◆ Prompt ◆
Find every line in the data that contains the word "Dress". Return each of those lines.

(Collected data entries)
==============================
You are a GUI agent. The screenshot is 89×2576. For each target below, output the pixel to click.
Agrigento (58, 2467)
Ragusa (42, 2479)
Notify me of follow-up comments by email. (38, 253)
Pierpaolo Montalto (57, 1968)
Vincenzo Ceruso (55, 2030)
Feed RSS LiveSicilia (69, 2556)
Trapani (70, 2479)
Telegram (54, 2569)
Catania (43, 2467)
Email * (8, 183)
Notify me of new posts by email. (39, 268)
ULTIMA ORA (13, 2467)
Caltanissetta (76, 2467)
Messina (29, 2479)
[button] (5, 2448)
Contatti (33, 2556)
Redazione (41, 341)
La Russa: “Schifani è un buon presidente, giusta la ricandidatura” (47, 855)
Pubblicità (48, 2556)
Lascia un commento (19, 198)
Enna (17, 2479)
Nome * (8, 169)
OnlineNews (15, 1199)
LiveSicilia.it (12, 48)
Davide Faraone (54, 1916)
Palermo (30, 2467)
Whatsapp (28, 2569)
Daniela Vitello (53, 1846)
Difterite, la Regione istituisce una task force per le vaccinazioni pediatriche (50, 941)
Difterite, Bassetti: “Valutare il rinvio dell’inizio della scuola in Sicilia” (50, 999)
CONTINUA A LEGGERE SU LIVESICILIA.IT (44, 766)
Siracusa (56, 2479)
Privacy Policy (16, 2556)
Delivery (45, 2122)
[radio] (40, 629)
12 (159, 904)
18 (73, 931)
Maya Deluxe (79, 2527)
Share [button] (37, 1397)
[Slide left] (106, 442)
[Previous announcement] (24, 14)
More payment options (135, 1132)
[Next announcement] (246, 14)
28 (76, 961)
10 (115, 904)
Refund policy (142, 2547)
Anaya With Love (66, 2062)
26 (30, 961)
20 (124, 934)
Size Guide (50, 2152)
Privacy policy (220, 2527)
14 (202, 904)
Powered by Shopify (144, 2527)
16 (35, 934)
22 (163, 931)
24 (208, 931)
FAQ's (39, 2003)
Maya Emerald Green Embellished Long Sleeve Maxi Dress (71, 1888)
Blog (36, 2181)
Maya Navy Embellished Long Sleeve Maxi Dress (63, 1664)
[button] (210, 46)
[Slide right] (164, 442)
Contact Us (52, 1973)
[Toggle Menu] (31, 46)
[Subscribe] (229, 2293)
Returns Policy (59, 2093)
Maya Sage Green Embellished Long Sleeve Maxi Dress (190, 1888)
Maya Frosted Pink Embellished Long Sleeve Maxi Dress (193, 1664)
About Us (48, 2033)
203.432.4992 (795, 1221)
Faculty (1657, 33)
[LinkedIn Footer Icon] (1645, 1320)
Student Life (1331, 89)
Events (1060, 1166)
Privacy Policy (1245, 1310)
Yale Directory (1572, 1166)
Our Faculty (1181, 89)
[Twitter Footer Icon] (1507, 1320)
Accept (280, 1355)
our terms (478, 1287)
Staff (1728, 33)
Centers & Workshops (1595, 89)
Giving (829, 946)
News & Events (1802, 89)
==============================
◆ Solution for this task ◆
Maya Emerald Green Embellished Long Sleeve Maxi Dress (71, 1888)
Maya Navy Embellished Long Sleeve Maxi Dress (63, 1664)
Maya Sage Green Embellished Long Sleeve Maxi Dress (190, 1888)
Maya Frosted Pink Embellished Long Sleeve Maxi Dress (193, 1664)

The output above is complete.